Last Night at the Telegraph Club
- First edition cover
- Author: Malinda Lo
- Language: English
- Genre: Young adult novel; Historical fiction; Romance;
- Publisher: Dutton Books for Young Readers
- Publication date: January 19, 2021
- Publication place: United States
- Pages: 416
- Awards: National Book Award
- ISBN: 978-0-525-55525-4

= Last Night at the Telegraph Club =

2021 novel by Malinda Lo

Last Night at the Telegraph Club is a young adult historical novel written by Malinda Lo and published on January 19, 2021, by Dutton Books for Young Readers. It is set in 1950s San Francisco and tells the story of Lily Hu, a teenage daughter of Chinese immigrants as she begins to explore her sexuality.
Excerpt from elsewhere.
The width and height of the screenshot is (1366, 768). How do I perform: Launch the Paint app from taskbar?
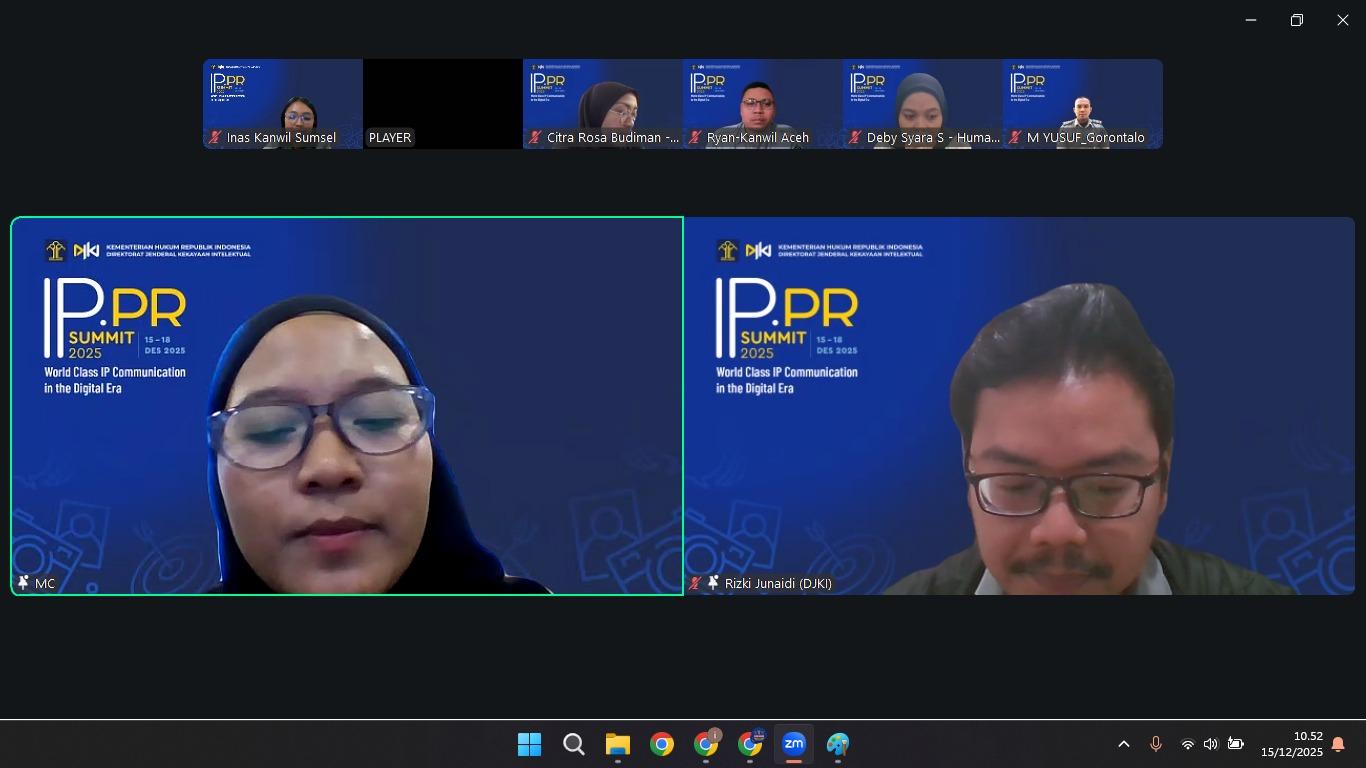tap(838, 744)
The novel was received positively, getting starred reviews from Kirkus Reviews and Publishers Weekly, and received the National Book Award for Young People's Literature.

== Background ==
The story for Last Night at the Telegraph Club was first published by Malinda Lo in an anthology as a short story, named "New Year". Lo came up with the idea for it when she heard about the lesbian bars that operated in North Beach, near San Francisco's Chinatown.
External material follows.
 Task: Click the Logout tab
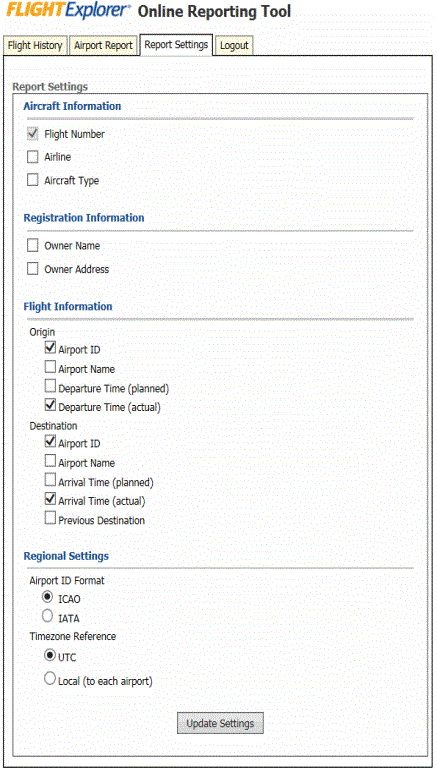coord(234,46)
She spent three years writing the book. During her research for the book, Lo visited the GLBT Historical Society. The author also drew from her own experience going to lesbian bars to write some of the scenes.

Lo's book was influenced by Sarah Waters' Tipping the Velvet and Patricia Highsmith's The Price of Salt. She was also inspired by Kevin Kwan's Crazy Rich Asians when deciding to use footnotes for occasions where Chinese words appear. Lo also mentions Rise of the Rocket Girls, by Nathalia Holt, and Wide-Open Town: A History of Queer San Francisco to 1965, by Nan Alamilla Boyd, as two books she was reading when writing the original short story, which influenced her writing. The title was inspired by the novel Last Night at the Blue Angel: A Novel by Rebecca Rotert.

== Publication history ==
The rights to the publication of Last Night at the Telegraph Club in North America were acquired by Dutton Books for Young Readers' editor Andrew Karre in early 2017, through Lo's agent Michael Bourret. The book was initially scheduled to be released in 2019. In June 2020, Penguin Random House began advertising the release of the book, which was moved to January 19, 2021.

=== Companion book ===
In September 2021, Publishers Weekly reported the rights for a companion book had been acquired by Andrew Karre, to be published in 2022. Called A Scatter of Light, it tells the story of Aria Tang West, who is connected to the two main characters from Last Night at the Telegraph Club. Lo began writing A Scatter of Light in 2013, but only received an offer for the story in 2017, after Karre offered to buy the rights for it and Last Night at the Telegraph Club. According to the author, they agreed to first publish Last Night at the Telegraph Club in response to the "nightmare of the Trump administration". After returning to it, Lo created a connection between the two stories.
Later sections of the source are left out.